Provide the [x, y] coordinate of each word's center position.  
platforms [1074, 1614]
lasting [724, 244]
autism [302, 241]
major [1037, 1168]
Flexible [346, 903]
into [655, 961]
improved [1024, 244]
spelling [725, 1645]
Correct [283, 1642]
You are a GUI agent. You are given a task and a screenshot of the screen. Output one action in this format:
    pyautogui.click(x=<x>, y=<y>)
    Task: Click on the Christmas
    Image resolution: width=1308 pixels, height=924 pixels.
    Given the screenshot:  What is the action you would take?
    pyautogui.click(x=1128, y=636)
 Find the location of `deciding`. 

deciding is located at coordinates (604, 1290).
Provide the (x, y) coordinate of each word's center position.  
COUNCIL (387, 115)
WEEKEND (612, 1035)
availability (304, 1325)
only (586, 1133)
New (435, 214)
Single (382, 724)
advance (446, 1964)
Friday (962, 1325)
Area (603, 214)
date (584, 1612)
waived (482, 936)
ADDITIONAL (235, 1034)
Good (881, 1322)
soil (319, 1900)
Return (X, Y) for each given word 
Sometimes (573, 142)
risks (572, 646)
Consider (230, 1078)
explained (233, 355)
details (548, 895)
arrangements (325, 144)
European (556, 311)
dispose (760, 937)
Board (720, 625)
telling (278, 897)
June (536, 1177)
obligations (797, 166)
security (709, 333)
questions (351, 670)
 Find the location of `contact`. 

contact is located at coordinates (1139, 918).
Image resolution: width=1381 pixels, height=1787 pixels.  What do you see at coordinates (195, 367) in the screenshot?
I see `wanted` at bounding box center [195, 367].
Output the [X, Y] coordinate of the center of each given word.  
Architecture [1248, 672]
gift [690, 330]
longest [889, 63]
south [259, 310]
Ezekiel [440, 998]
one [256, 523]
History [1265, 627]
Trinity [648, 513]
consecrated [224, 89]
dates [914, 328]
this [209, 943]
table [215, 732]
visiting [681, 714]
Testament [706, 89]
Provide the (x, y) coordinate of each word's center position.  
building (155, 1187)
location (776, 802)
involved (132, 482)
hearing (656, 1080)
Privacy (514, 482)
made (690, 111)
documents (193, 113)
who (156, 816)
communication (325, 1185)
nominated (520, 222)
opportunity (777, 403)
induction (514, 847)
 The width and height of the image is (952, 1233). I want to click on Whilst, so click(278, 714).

^^^^

● Prompt:
Render every line of the items above as a Markdown table with two columns, Row and Line, numbering the rows in order and leaving out blank lines.

● Answer to the problem:
| Row | Line |
|---|---|
| 1 | Provide the [x, y] coordinate of each word's center position.   |
| 2 | platforms [1074, 1614] |
| 3 | lasting [724, 244] |
| 4 | autism [302, 241] |
| 5 | major [1037, 1168] |
| 6 | Flexible [346, 903] |
| 7 | into [655, 961] |
| 8 | improved [1024, 244] |
| 9 | spelling [725, 1645] |
| 10 | Correct [283, 1642] |
| 11 | You are a GUI agent. You are given a task and a screenshot of the screen. Output one action in this format: |
| 12 |     pyautogui.click(x=<x>, y=<y>) |
| 13 |     Task: Click on the Christmas |
| 14 |     Image resolution: width=1308 pixels, height=924 pixels. |
| 15 |     Given the screenshot:  What is the action you would take? |
| 16 |     pyautogui.click(x=1128, y=636) |
| 17 |  Find the location of `deciding`.  |
| 18 | deciding is located at coordinates (604, 1290). |
| 19 | Provide the (x, y) coordinate of each word's center position.   |
| 20 | COUNCIL (387, 115) |
| 21 | WEEKEND (612, 1035) |
| 22 | availability (304, 1325) |
| 23 | only (586, 1133) |
| 24 | New (435, 214) |
| 25 | Single (382, 724) |
| 26 | advance (446, 1964) |
| 27 | Friday (962, 1325) |
| 28 | Area (603, 214) |
| 29 | date (584, 1612) |
| 30 | waived (482, 936) |
| 31 | ADDITIONAL (235, 1034) |
| 32 | Good (881, 1322) |
| 33 | soil (319, 1900) |
| 34 | Return (X, Y) for each given word  |
| 35 | Sometimes (573, 142) |
| 36 | risks (572, 646) |
| 37 | Consider (230, 1078) |
| 38 | explained (233, 355) |
| 39 | details (548, 895) |
| 40 | arrangements (325, 144) |
| 41 | European (556, 311) |
| 42 | dispose (760, 937) |
| 43 | Board (720, 625) |
| 44 | telling (278, 897) |
| 45 | June (536, 1177) |
| 46 | obligations (797, 166) |
| 47 | security (709, 333) |
| 48 | questions (351, 670) |
| 49 |  Find the location of `contact`.  |
| 50 | contact is located at coordinates (1139, 918). |
| 51 | Image resolution: width=1381 pixels, height=1787 pixels.  What do you see at coordinates (195, 367) in the screenshot? |
| 52 | I see `wanted` at bounding box center [195, 367]. |
| 53 | Output the [X, Y] coordinate of the center of each given word.   |
| 54 | Architecture [1248, 672] |
| 55 | gift [690, 330] |
| 56 | longest [889, 63] |
| 57 | south [259, 310] |
| 58 | Ezekiel [440, 998] |
| 59 | one [256, 523] |
| 60 | History [1265, 627] |
| 61 | Trinity [648, 513] |
| 62 | consecrated [224, 89] |
| 63 | dates [914, 328] |
| 64 | this [209, 943] |
| 65 | table [215, 732] |
| 66 | visiting [681, 714] |
| 67 | Testament [706, 89] |
| 68 | Provide the (x, y) coordinate of each word's center position.   |
| 69 | building (155, 1187) |
| 70 | location (776, 802) |
| 71 | involved (132, 482) |
| 72 | hearing (656, 1080) |
| 73 | Privacy (514, 482) |
| 74 | made (690, 111) |
| 75 | documents (193, 113) |
| 76 | who (156, 816) |
| 77 | communication (325, 1185) |
| 78 | nominated (520, 222) |
| 79 | opportunity (777, 403) |
| 80 | induction (514, 847) |
| 81 |  The width and height of the image is (952, 1233). I want to click on Whilst, so click(278, 714). |